UC-1770

Hepatic ischemia-reperfusion injury (IRI) represents a major challenge in liver surgery and transplantation, with macrophage polarization imbalance being a key contributing factor. This study investigated the protective effects and mechanisms of the soluble epoxide hydrolase (sEH) inhibitor 1-trifluoromethoxyphenyl-3-(1-propionylpiperidin-4-yl) urea (TPPU) and 14,15-epoxyeicosatrienoic acid (14,15-EET) against hepatic IRI. In a murine model of 70% hepatic IRI, pretreatment with TPPU or administration of 14,15-EET during reperfusion significantly alleviated liver injury. TPPU reduced serum alanine aminotransferase (ALT) and aspartate aminotransferase (AST) levels, mitigated hepatic congestion and necrosis, and decreased hepatocyte apoptosis. It also downregulated pro-inflammatory cytokines and chemokines, suppressed neutrophil infiltration, and attenuated oxidative stress by reducing malondialdehyde levels while enhancing superoxide dismutase activity. Mechanistically, TPPU promoted the polarization of hepatic macrophages toward the anti-inflammatory M2 phenotype by upregulating M2 markers and downregulating M1 markers. In vitro experiments confirmed that TPPU reduced inflammatory and oxidative responses in macrophages and protected hepatocytes from apoptosis in a co-culture system. Crucially, co-administration of the EET receptor antagonist 14,15-epoxyeicosa-5(Z)-enoic acid (14,15-EE-5(Z)-E) with TPPU markedly reversed TPPU-mediated protection. This confirms that the protective effect of TPPU is specifically mediated through 14,15-EET and its associated signaling pathway.
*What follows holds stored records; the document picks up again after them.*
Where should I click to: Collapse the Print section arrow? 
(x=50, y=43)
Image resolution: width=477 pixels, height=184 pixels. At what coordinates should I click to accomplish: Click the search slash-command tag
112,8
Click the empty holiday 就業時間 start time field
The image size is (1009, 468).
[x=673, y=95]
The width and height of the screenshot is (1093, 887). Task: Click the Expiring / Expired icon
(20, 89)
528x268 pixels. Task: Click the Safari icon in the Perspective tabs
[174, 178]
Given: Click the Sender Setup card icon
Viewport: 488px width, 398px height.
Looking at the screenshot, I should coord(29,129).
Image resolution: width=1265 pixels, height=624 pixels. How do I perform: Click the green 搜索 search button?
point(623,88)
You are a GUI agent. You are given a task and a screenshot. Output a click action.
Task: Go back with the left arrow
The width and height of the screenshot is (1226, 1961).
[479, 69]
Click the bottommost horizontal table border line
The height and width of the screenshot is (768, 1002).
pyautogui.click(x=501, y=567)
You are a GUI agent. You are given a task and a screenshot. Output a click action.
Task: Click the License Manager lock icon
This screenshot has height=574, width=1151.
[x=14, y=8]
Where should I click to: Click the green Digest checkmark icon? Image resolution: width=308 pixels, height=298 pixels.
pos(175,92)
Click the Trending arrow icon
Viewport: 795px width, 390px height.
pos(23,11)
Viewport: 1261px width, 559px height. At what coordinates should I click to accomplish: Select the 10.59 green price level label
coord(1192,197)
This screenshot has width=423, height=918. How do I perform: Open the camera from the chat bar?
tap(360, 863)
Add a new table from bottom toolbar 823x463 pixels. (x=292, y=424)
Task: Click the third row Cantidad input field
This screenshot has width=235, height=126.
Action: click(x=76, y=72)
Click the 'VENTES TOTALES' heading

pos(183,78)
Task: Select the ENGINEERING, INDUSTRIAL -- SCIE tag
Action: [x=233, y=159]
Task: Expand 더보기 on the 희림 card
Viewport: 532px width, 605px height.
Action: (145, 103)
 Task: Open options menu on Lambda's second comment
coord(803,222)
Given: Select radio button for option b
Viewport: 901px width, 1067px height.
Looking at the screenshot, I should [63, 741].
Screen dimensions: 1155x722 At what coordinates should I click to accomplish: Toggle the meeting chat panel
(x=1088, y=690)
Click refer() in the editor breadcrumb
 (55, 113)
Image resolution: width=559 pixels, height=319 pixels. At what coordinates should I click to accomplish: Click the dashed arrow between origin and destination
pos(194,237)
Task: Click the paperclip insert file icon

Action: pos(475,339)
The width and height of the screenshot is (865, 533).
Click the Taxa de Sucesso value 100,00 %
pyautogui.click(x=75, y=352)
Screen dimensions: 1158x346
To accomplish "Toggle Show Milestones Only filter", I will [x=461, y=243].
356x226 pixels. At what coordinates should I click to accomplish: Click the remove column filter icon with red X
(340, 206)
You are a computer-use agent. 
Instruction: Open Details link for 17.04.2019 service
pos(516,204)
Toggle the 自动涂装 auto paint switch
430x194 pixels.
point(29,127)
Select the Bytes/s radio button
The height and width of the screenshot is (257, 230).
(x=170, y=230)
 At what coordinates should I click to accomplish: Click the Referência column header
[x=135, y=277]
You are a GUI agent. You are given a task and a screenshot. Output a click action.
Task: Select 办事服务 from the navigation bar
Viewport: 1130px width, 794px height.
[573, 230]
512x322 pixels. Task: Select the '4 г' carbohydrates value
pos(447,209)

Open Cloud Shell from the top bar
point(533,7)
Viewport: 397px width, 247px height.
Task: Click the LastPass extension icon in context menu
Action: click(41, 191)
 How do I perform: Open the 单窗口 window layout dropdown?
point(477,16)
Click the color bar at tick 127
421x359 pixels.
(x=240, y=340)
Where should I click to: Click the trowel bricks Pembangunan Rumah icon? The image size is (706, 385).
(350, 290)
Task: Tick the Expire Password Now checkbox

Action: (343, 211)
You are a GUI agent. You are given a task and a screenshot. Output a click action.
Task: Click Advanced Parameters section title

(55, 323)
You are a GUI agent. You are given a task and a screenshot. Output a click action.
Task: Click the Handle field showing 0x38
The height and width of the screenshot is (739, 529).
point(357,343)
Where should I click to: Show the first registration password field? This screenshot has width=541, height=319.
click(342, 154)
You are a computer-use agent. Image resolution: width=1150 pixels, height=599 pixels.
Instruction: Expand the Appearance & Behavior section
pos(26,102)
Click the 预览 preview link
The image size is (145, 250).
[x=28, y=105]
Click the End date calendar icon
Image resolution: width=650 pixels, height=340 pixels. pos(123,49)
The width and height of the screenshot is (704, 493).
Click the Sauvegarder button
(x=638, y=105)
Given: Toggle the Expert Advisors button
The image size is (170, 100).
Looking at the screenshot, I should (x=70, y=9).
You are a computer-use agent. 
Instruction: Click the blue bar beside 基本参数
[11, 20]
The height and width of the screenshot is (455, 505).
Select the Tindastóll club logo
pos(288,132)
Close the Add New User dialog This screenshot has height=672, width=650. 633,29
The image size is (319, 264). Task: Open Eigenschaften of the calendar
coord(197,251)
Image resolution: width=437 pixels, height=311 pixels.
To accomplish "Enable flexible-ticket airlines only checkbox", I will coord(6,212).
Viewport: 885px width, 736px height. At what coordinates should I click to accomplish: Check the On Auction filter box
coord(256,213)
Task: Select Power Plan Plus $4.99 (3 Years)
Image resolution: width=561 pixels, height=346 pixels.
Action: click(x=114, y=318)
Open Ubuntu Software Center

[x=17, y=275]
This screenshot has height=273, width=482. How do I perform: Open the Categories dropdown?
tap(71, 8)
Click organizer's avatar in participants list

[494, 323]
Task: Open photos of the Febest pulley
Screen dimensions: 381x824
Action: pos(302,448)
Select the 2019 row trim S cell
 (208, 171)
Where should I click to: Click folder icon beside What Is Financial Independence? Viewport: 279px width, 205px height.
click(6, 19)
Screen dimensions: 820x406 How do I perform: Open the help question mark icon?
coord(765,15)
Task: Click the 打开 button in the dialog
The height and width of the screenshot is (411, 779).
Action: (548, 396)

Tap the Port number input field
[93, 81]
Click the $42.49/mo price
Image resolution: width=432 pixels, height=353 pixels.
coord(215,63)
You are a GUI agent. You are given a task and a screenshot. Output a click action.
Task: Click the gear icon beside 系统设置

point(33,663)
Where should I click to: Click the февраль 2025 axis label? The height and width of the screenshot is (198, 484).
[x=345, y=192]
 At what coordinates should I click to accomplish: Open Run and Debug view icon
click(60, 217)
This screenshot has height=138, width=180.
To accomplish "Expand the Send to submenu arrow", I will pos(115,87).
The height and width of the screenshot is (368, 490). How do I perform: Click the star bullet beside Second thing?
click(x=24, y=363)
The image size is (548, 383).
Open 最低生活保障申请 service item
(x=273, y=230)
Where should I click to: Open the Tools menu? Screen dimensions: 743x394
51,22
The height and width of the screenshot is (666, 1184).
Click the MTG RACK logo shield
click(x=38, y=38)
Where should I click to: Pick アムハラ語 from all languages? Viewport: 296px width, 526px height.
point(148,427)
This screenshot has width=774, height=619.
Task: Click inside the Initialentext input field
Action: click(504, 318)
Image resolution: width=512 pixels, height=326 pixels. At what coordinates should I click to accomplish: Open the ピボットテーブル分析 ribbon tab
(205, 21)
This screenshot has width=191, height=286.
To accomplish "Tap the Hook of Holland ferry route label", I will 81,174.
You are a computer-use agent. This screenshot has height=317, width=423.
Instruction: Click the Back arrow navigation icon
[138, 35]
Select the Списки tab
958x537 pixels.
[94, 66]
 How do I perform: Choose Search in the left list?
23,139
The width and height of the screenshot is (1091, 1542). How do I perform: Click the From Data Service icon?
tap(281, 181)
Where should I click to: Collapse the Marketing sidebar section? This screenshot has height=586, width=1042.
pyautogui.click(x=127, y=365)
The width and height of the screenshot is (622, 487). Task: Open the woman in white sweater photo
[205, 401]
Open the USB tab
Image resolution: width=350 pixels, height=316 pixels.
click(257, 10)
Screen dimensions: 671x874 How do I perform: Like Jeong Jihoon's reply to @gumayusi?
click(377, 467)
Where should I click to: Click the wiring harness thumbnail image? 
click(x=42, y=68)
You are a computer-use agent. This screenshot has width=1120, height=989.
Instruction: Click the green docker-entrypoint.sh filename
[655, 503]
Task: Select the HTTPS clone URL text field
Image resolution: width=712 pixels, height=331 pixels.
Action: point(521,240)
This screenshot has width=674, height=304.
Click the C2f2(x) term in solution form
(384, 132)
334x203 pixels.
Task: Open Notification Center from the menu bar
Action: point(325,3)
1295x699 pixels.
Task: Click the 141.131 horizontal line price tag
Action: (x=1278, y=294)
In conclusion, TPPU inhibits sEH to elevate endogenous 14,15-EET levels, thereby regulating macrophage polarization to mitigate inflammation, oxidative stress, and apoptosis in hepatic IRI. This study not only identifies a potential therapeutic target but also pharmacologically validates the central role of the sEH-EET axis in this process.